Hey guys, I created a map marking almost every public beach access between Ft. Pickens and Fort Walton Beach. It also shows all of the public reefs & lists the coordinates within about 4 miles of the beach.

The blue pins are beach accesses and the red pins are public reef coordinates. I hope you all find this very useful! 

I created this map with the King Of The Island - Offshore Kayak Fishing Tournament in mind, so it is posted there! Please feel free to share the link with anyone that may need it!

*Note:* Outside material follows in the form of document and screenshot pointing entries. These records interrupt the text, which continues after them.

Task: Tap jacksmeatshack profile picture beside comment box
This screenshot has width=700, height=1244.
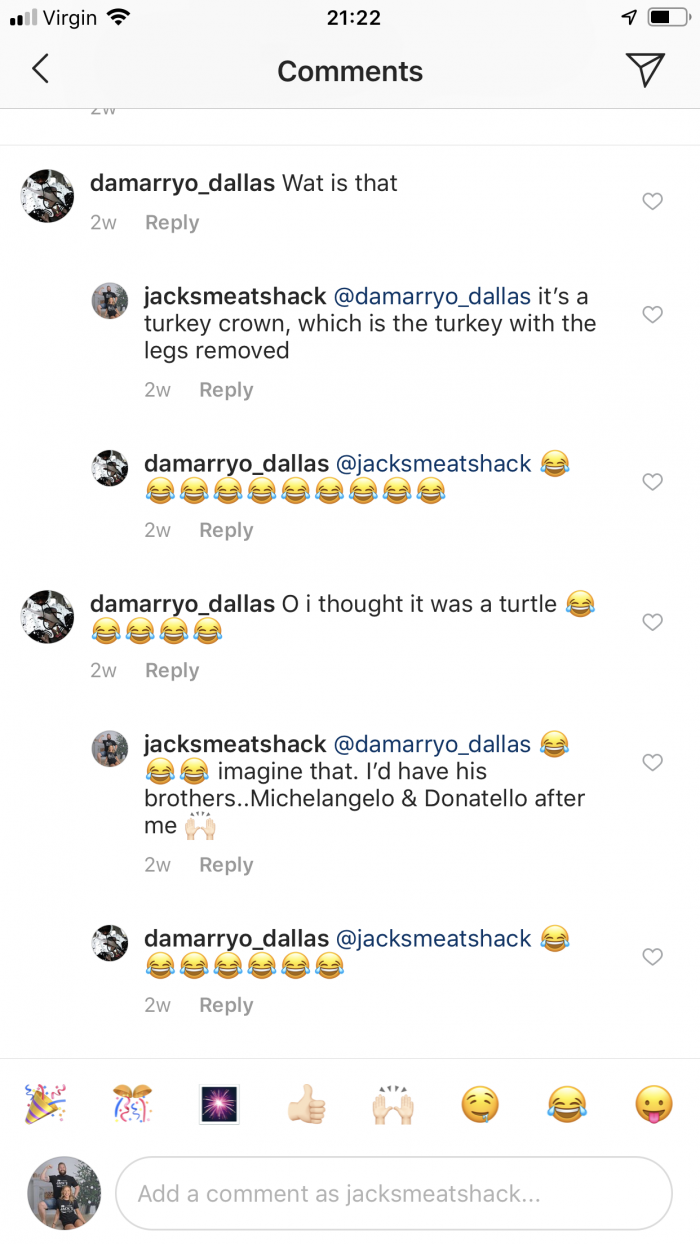Action: coord(63,1193)
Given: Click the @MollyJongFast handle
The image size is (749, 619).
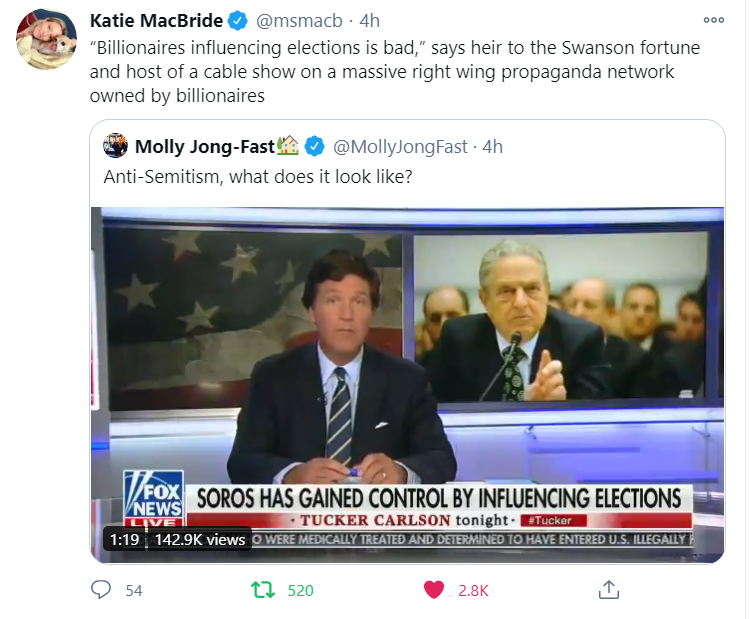Looking at the screenshot, I should pos(400,147).
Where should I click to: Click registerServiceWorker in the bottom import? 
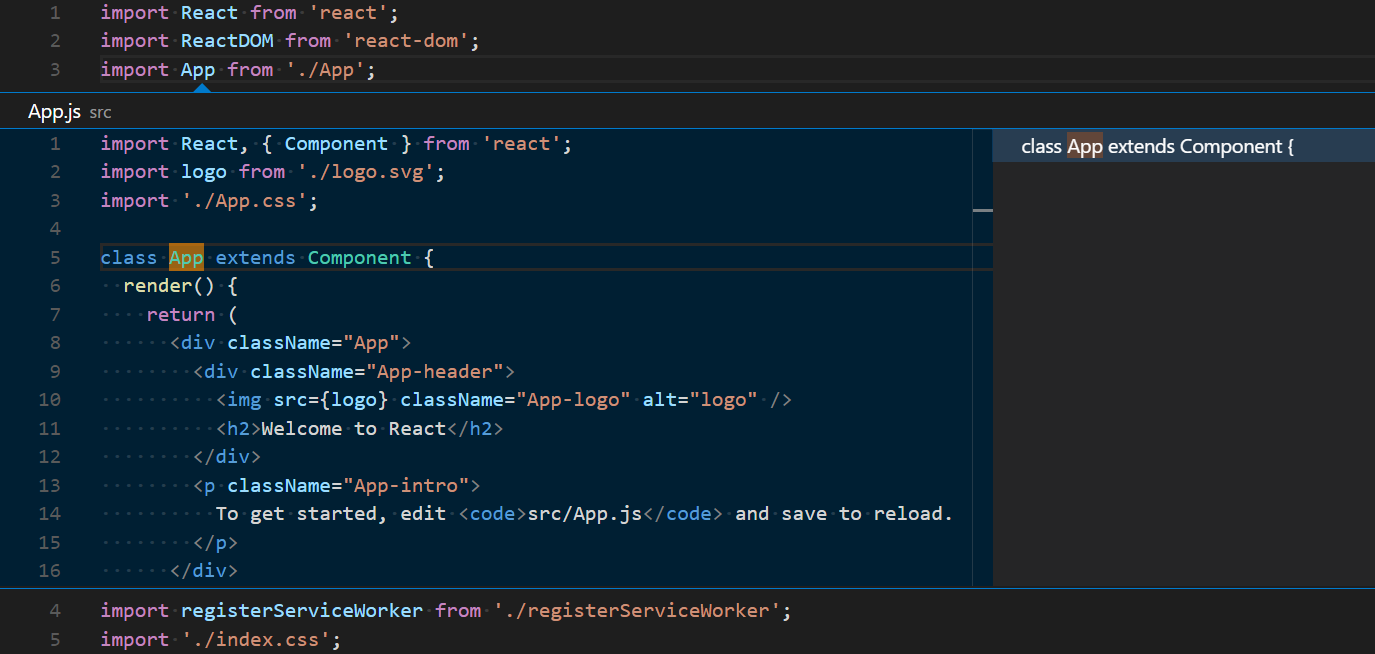tap(302, 610)
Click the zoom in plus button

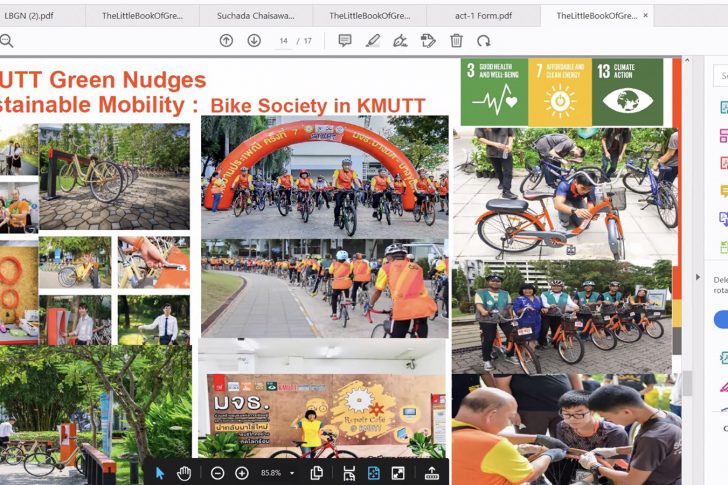tap(242, 473)
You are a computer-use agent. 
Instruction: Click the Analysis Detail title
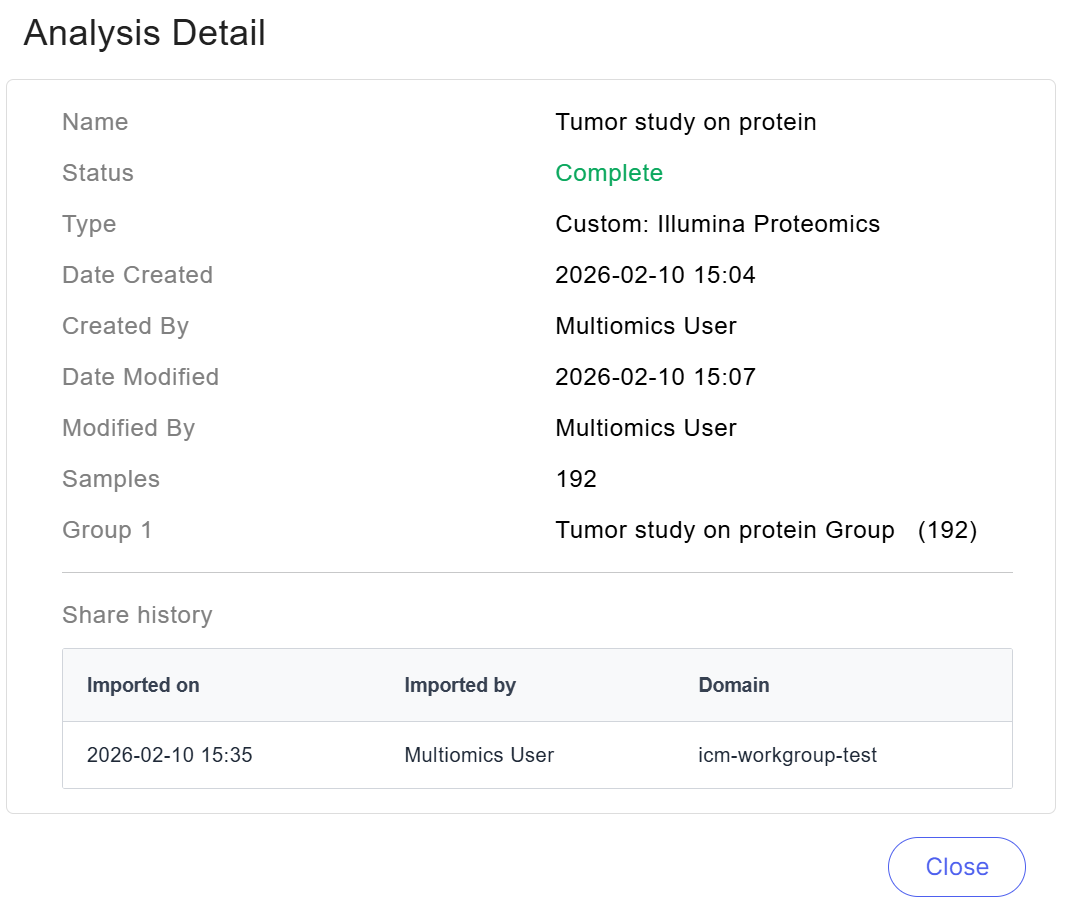[x=145, y=33]
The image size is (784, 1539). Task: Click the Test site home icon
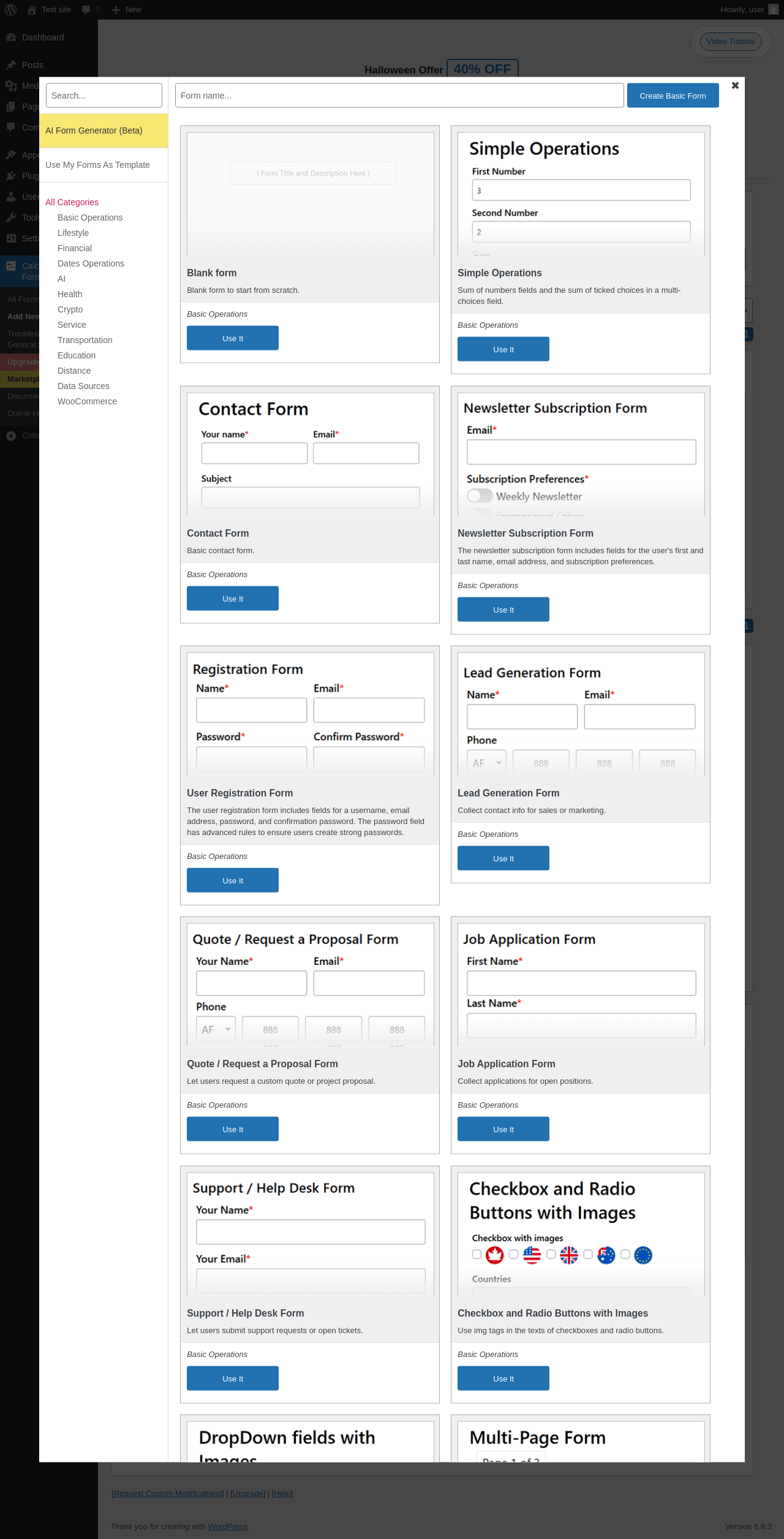pos(32,10)
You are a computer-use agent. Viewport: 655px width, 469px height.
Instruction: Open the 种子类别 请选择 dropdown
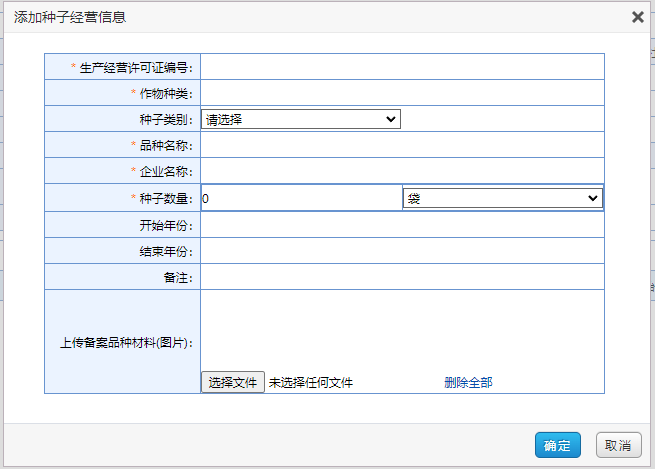click(300, 120)
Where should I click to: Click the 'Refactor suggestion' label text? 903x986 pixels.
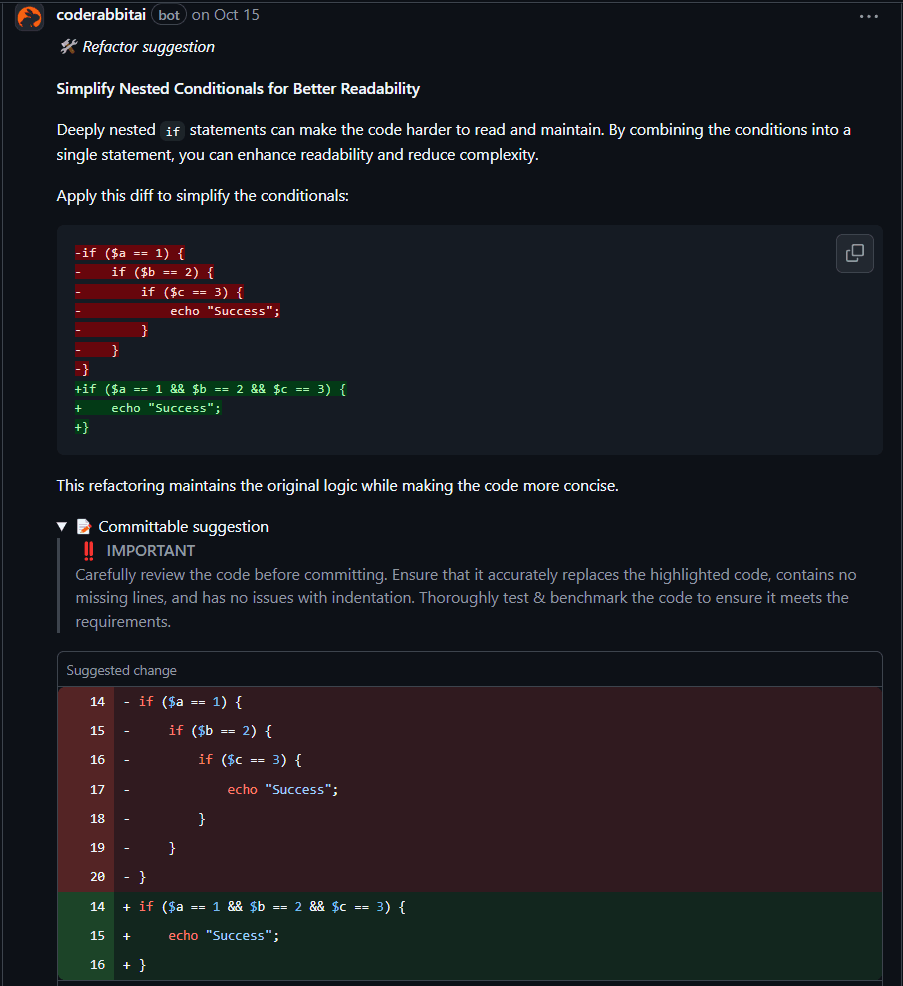[148, 47]
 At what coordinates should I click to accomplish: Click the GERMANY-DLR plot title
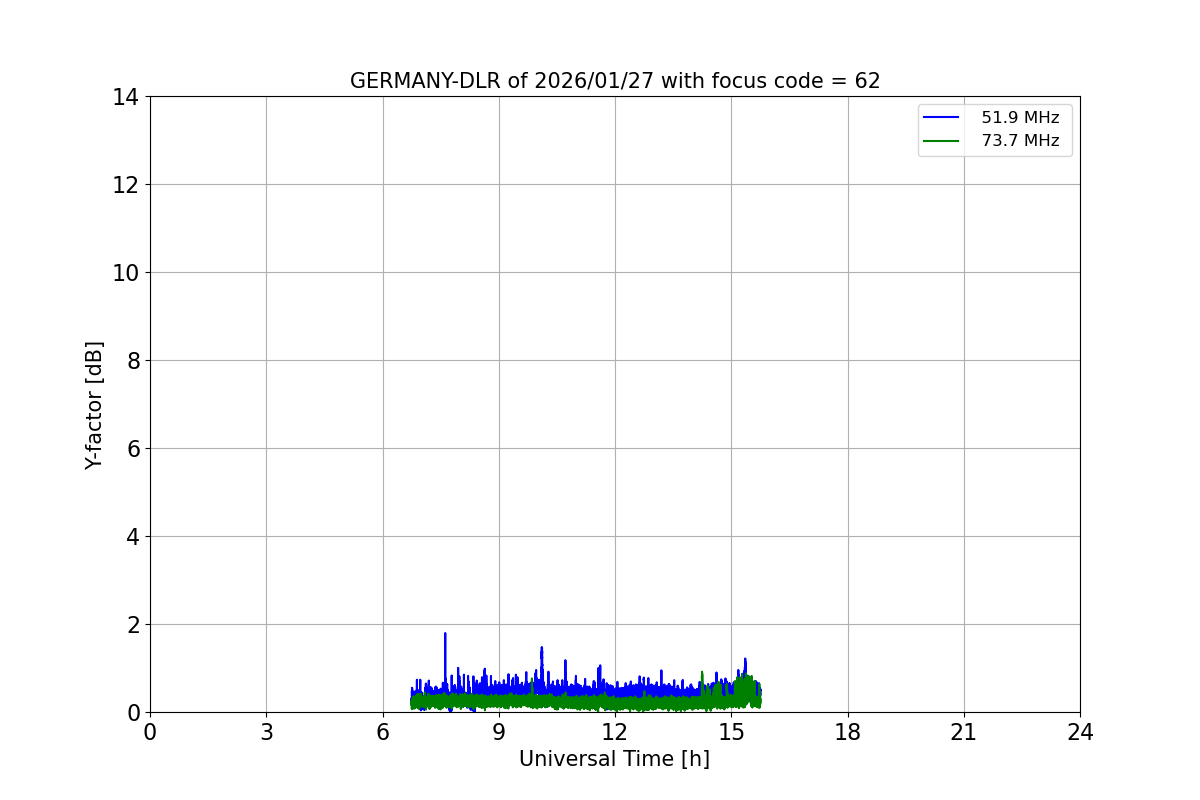tap(615, 81)
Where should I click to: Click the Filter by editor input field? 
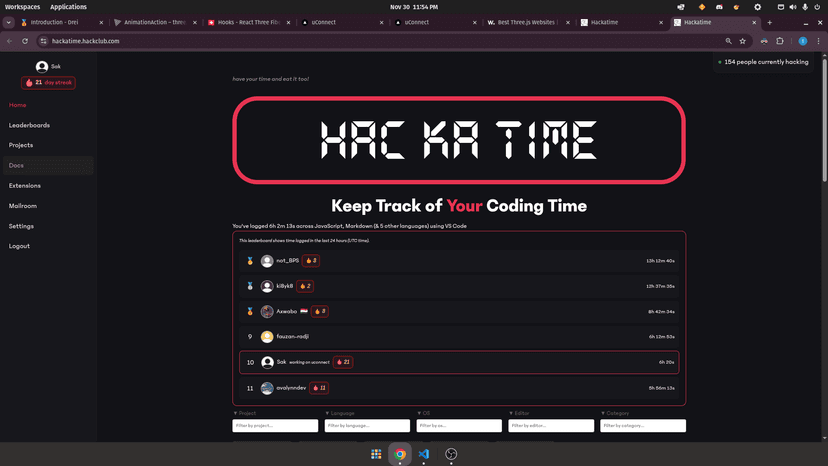(551, 426)
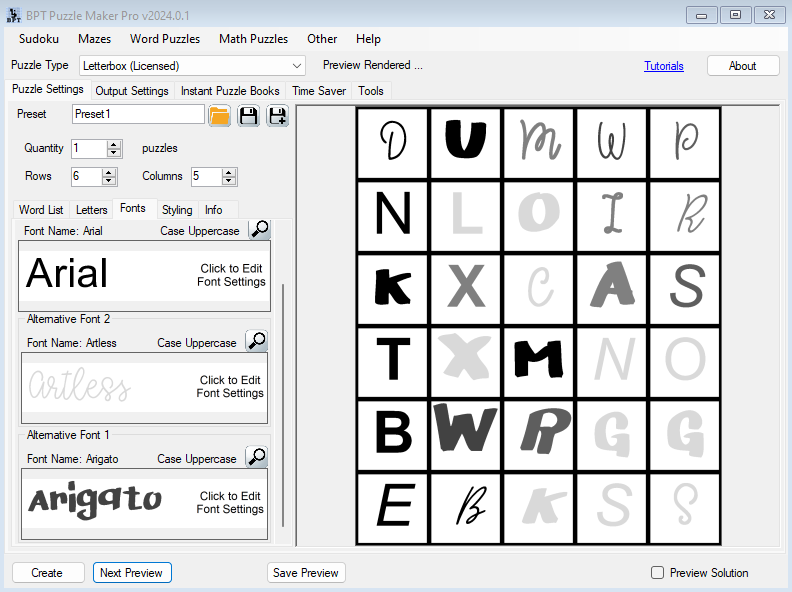
Task: Expand the Puzzle Type dropdown
Action: (x=296, y=66)
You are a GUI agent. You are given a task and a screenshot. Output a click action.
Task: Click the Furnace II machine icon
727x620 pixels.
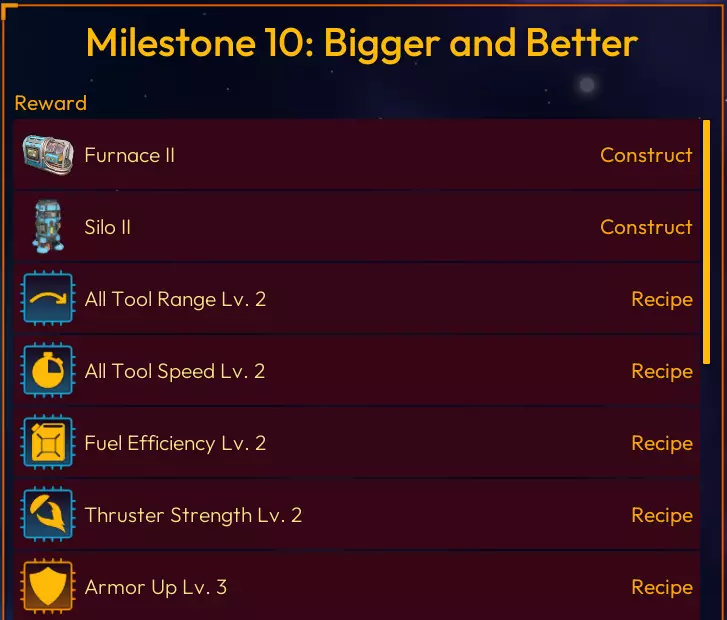(47, 155)
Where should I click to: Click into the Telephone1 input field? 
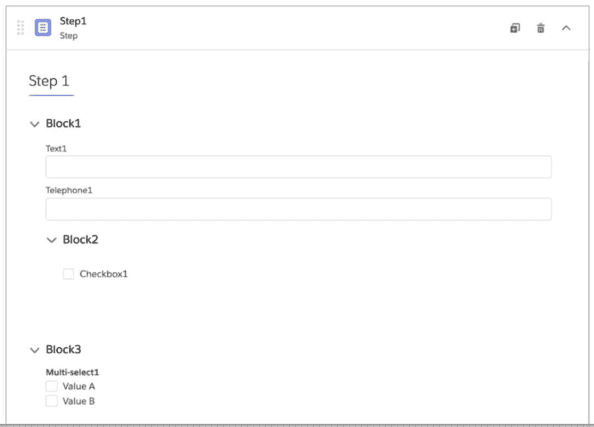click(299, 209)
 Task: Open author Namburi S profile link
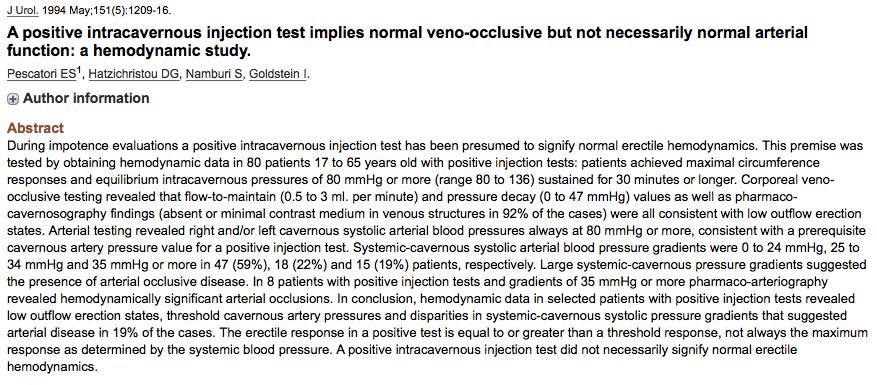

*KingOfTheIslandPensacola.com/beach-access-public-reefs/*





...


----------



## rlbonds

This looks great, thanks for putting it together.


----------



## Flyrodfever

Very nice! I am new to area would like to find good place to launch kayak on bay or sound.


----------



## dakinefish

How do I access this map? The webpage pulls up but the map doesnt


----------



## Tres

Good work thanks


----------



## Bo Keifus

dakinefish said:


> How do I access this map? The webpage pulls up but the map doesnt


It should just load up automatically. It uses google maps so as long as your phone/computer can open up google maps, you should be good to go. You don't need the google maps app installed to open view it either


----------



## Diggety

Works great. Thanks for putting that together!!!


----------



## frank54321

*gulf shores*

going to go yak trolling in gulf shores near the pier, best access?

Frank hunting my first king!:thumbup:


----------



## OHenry

Nice work!


----------



## tfd1224

the link is not working for me


----------



## cody&ryand

tfd1224 said:


> the link is not working for me


Not working for me either


----------



## 69Viking

Below is what I get, tried two different browsers with the same result. 

Sorry, this page doesn't exist.
Please check the URL or go back a page. 
404 Error. Page Not Found.


----------



## H2OMARK

69Viking said:


> Below is what I get, tried two different browsers with the same result.
> 
> Sorry, this page doesn't exist.
> Please check the URL or go back a page.
> 404 Error. Page Not Found.



Same here...


----------



## ghoot

WHEW! Panicked when the link didn't work, but went to the website and found the map here:

http://www.kingoftheislandpensacola.com/map.html


----------



## Boat-Dude

http://myfwc.maps.arcgis.com/apps/View/index.html?appid=4675e1db32ac43a9a4308e757965d17d


----------



## Joetrain

Didn’t work for me either.
~JOE~


----------



## Boat-Dude

Both links above you Joe work.


----------



## Joetrain

Sorry I had a senior moment. Second one today. 
~JOE~


----------



## nashvillegroove

Bo Keifus said:


> Hey guys, I created a map marking almost every public beach access between Ft. Pickens and Fort Walton Beach. It also shows all of the public reefs & lists the coordinates within about 4 miles of the beach.
> 
> The blue pins are beach accesses and the red pins are public reef coordinates. I hope you all find this very useful!
> 
> I created this map with the King Of The Island - Offshore Kayak Fishing Tournament in mind, so it is posted there! Please feel free to share the link with anyone that may need it!
> 
> *KingOfTheIslandPensacola.com/beach-access-public-reefs/*
> 
> 
> 
> ...


----------



## nashvillegroove

Wow. Perfect. Thank you very much!


----------